International Translation Day, which is an annual event held on 30 September, is unfortunately not very well known.
International Translation Day, which is an annual event held on 30 September, is unfortunately not very well known. It’s held on this day in celebration of the feast of St Jerome, the Bible translator widely considered the patron saint of translators. The International Federation of Translators is the promoter of International Translation Day, and has been since it was first held in 1953.
What Happens on International Translation Day?
Basically, International Translation Day is an annual opportunity for translators, publishers, students, librarians, booksellers, reviewers, and bloggers to gather and network, to discuss challenges and celebrate successes, and to debate important issues and developments within the translation sector. International Translation Day was originally hosted at the Free World Centre and has since gone from strength to strength: since the year 2013, it’s been hosted at the British Library. A day-long program is held which includes multilingualism, seminars on women writers in translation, alternative routes to publication, the state of translation in higher education, and translating for the stage.

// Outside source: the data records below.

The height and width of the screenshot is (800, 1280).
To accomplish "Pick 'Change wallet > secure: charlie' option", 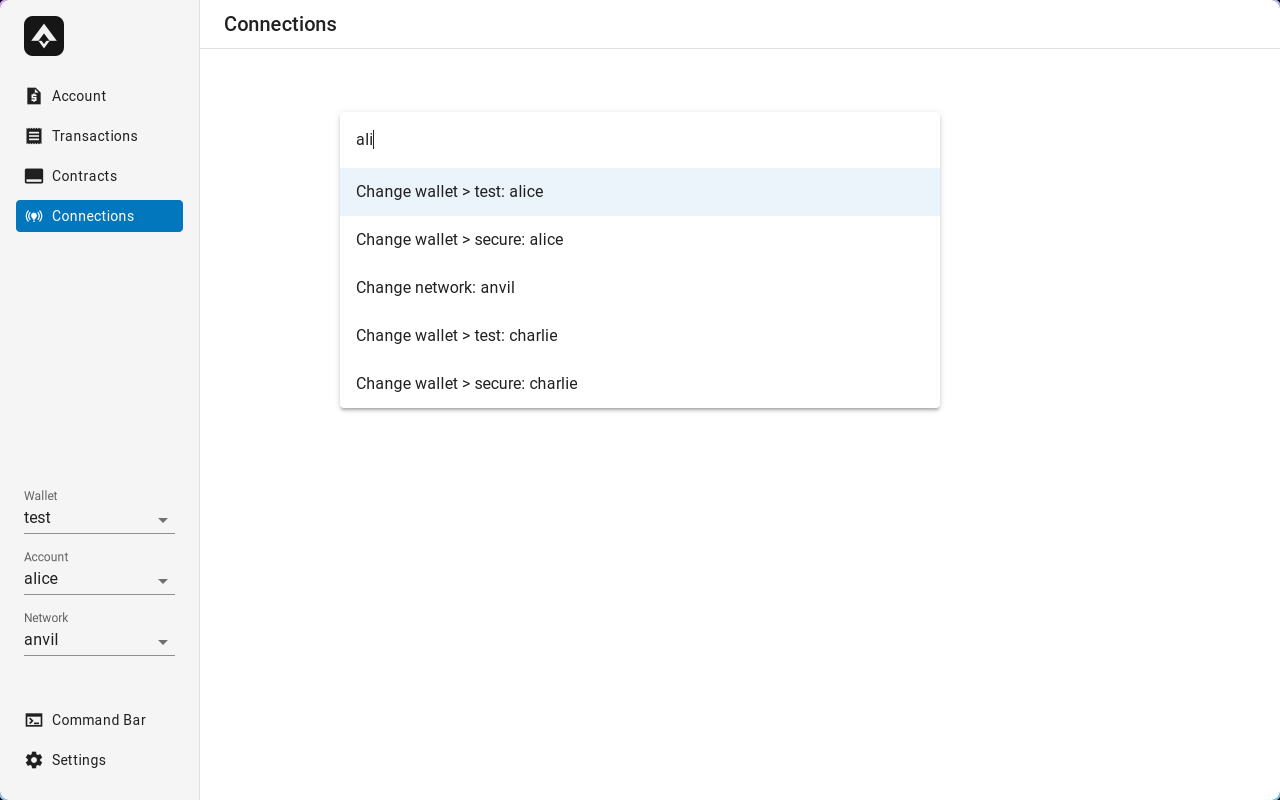I will pyautogui.click(x=466, y=384).
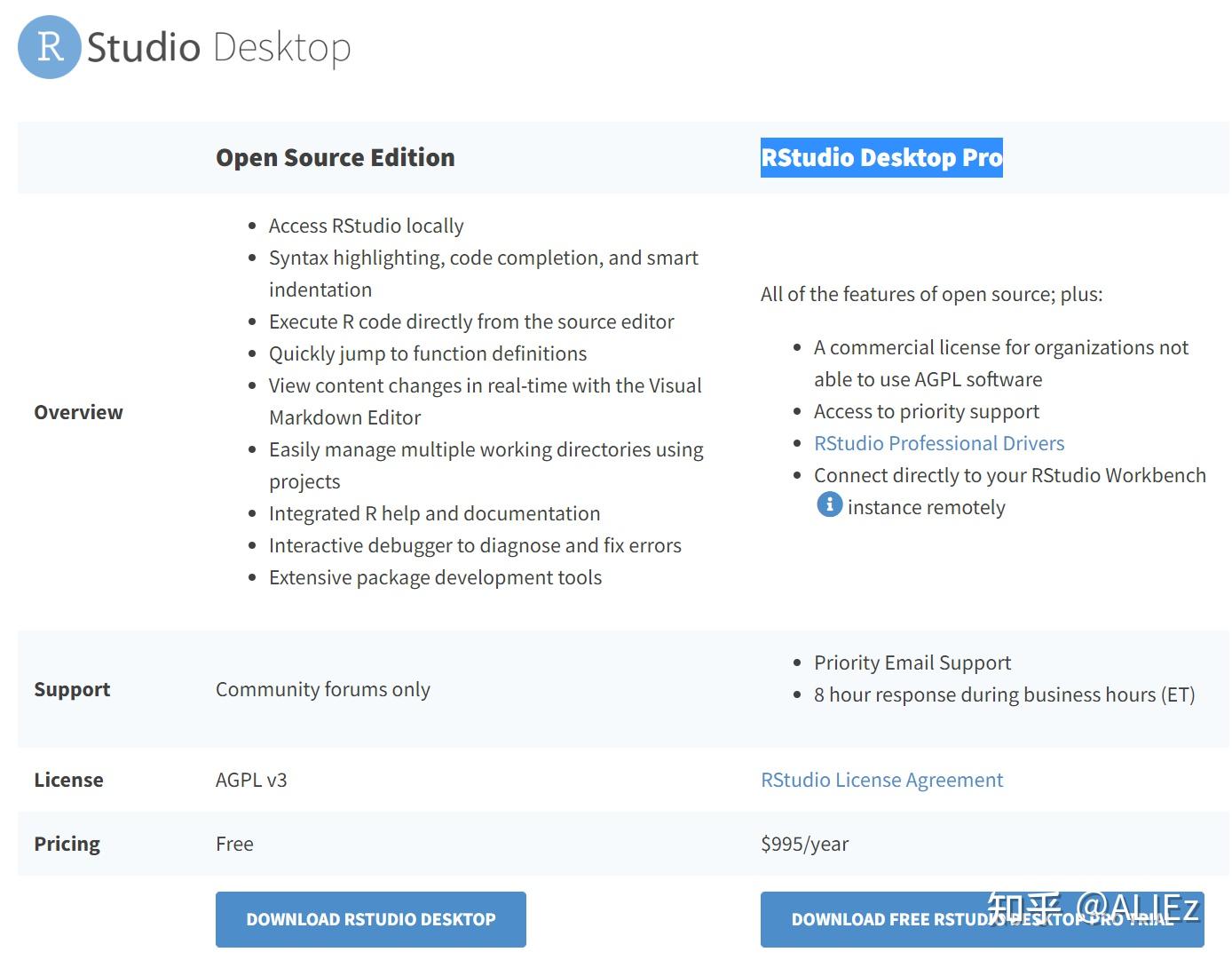Click the 'Access RStudio locally' bullet item
Image resolution: width=1232 pixels, height=960 pixels.
click(366, 226)
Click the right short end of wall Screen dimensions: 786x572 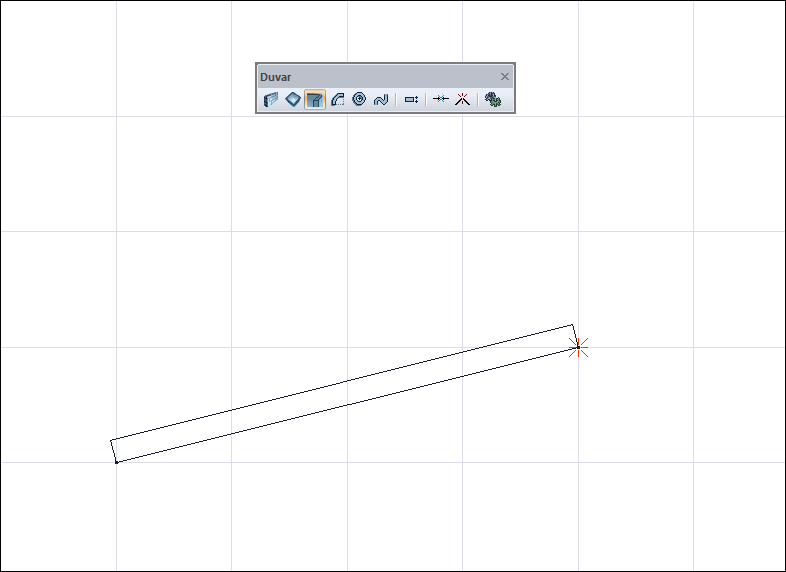(575, 336)
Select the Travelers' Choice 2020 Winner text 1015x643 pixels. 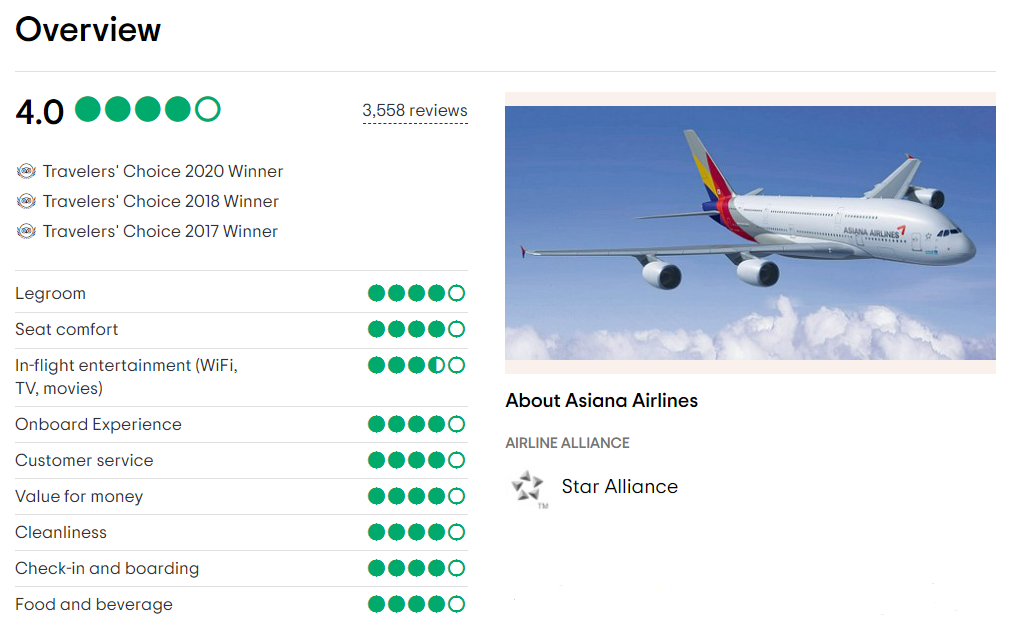click(x=163, y=171)
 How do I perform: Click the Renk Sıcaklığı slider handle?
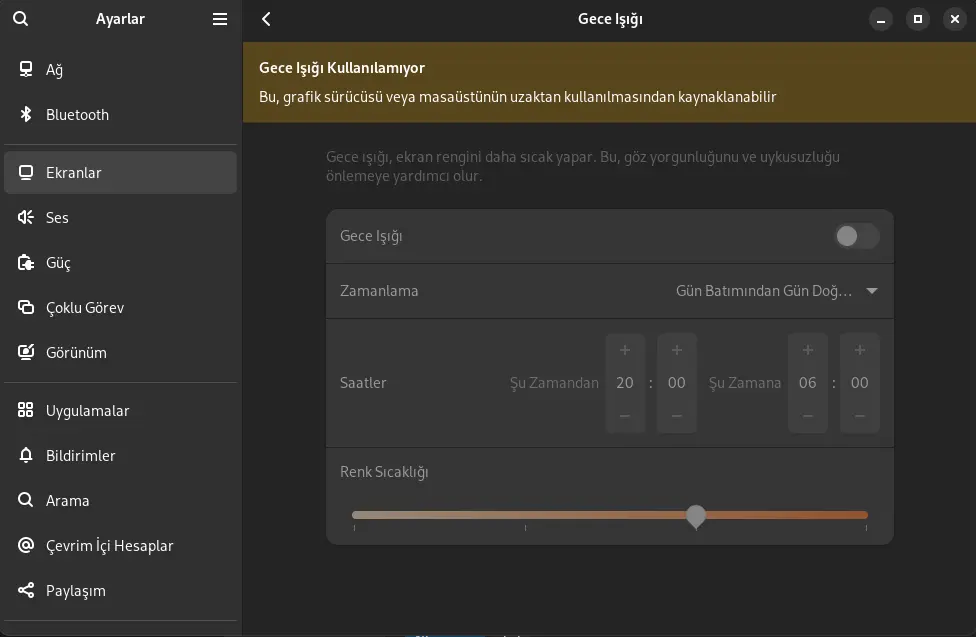coord(696,517)
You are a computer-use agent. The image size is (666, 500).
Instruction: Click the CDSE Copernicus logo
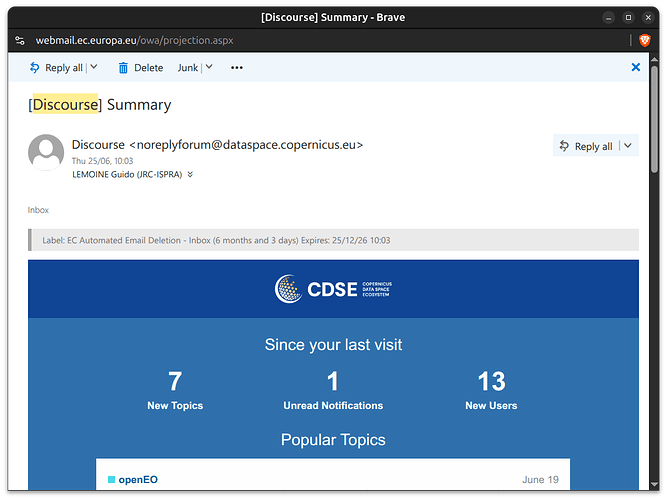click(333, 289)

Plus, you’ll experience a detailed picture of the entire chain – from author to reader – what does work and what doesn’t work when it comes to publishing translated literature.
Great Writers You Can Only Read in Translation
To celebrate International Translation Day 2016, let’s take a look at some of the world’s greatest writers, but these are writers you can only read in translation. Just in case you may have missed out on these, they’re some of our greatest writers who didn’t write in English.
Miguel De Cervantes
Miguel De Cervantes was the 17th-century Spanish author who wrote short stories and several novels. However, he’s been immortalized for his story that follows the travels of an aging, dotty Knight: The Ingenious Gentleman Don Quixote of La Mancha. This fascinating novel is both forlorn and comical, and the hero of this novel so idealistic that a synonym for idealism, ‘quixotic,' was inspired by his character. The novel was published in two parts between the years 1605 and 1615, and has often been described as ‘the first modern novel.' This statement has been disputed, but if Don Quixote is, in fact, the first modern novel it’s because of the preference for prose over poetry, the many different versions of Spanish spoken in the novel, and the attention to ordinary life.
Frenchman, Gustave Flaubert, is probably best known for Madame Bovary, his debut novel. Madame Bovary is the story of Emma Bovary, the adulterous doctor’s wife in rural France. According to Flaubert’s translator, Lydia Davis, this novel was painstakingly written. Apparently, for months at a time, he spent up to 12 hours every day at his desk, writing as little as a single page each week. Understanding the perfectionism of each sentence written by Flaubert, there’s certainly no greater test of a translator’s skill than Madame Bovary! This novel has been credited as being one of the very first examples of literary realism, whereby writers attempt to show, and not tell, the mundaneness of life.